But in recent years, reading and discussion have shut that road down for good.

This is sad. It is no victory of any sort for religion. It is a defeat for human ingenuity. It means one less beautiful idea in our world, and one more hugely difficult and important problem back on mankind’s to-do list. But we each need to make our peace with the facts, and not try to make life on earth simpler than it really is.

Gerlenter writes:

There’s no reason to doubt that Darwin successfully explained the small adjustments by which an organism adapts to local circumstances: changes to fur density or wing style or beak shape. Yet there are many reasons to doubt whether he can answer the hard questions and explain the big picture—not the fine-tuning of existing species but the emergence of new ones. The origin of species is exactly what Darwin cannot explain.

Stephen Meyer’s thoughtful and meticulous Darwin’s Doubt (2013) convinced me that Darwin has failed. He cannot answer the big question.

He continues:

Darwin’s Doubt is one of the most important books in a generation. Few open-minded people will finish it with their faith in Darwin intact. . . . This is one of the most important intellectual issues of modern times, and every thinking person has the right and duty to judge for himself.

Gerlenter himself is Jewish and does not accept intelligent design. It is interesting that he makes this observation on intelligent design, religion, and the critics of ID:

The religion is all on the other side. Meyer and other proponents of I.D. are the dispassionate intellectuals making orderly scientific arguments.

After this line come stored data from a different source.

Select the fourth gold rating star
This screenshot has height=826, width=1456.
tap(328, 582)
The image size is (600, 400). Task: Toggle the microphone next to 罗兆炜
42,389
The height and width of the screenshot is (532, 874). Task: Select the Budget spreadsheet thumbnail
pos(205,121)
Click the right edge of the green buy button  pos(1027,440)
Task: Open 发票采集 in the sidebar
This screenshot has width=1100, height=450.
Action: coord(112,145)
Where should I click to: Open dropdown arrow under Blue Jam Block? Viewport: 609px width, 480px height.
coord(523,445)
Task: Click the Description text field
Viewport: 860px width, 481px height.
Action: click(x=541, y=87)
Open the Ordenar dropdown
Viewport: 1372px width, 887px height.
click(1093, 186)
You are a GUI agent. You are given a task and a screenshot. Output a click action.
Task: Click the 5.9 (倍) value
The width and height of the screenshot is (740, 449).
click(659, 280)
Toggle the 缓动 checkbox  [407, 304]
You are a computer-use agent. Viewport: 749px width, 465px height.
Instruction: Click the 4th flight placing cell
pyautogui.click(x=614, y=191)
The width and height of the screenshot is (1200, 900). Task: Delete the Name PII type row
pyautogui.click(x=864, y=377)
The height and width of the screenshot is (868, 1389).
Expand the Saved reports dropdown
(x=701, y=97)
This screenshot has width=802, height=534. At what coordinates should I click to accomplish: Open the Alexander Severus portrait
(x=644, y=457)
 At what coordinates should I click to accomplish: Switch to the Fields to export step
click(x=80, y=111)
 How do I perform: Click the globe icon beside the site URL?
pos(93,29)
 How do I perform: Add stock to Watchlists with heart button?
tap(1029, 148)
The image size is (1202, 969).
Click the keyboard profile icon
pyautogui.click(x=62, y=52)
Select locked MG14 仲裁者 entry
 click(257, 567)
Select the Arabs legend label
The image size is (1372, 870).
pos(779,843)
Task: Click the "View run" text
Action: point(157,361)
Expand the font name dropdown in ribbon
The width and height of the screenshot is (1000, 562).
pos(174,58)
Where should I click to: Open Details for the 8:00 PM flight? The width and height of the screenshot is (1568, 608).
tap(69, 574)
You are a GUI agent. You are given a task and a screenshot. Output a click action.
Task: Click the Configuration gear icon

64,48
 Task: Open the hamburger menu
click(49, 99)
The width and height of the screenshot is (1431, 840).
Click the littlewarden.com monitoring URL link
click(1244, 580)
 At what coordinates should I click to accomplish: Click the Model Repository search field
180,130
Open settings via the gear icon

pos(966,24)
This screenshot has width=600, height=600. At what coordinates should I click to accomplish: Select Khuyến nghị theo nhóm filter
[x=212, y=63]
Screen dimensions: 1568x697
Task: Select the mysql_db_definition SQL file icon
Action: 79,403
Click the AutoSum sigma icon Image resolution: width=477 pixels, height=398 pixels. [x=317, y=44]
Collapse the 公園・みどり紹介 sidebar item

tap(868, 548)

Later in the essay Gerlenter notes:

Although Stephen Meyer’s book is a landmark in the intellectual history of Darwinism, the theory will be with us for a long time, exerting enormous cultural force. Darwin is no Newton. Newton’s physics survived Einstein and will always survive, because it explains the cases that dominate all of space-time except for the extreme ends of the spectrum, at the very smallest and largest scales. It’s just these most important cases, the ones we see all around us, that Darwin cannot explain. Yet his theory does explain cases of real significance. And Darwin’s intellectual daring will always be inspiring. The man will always be admired.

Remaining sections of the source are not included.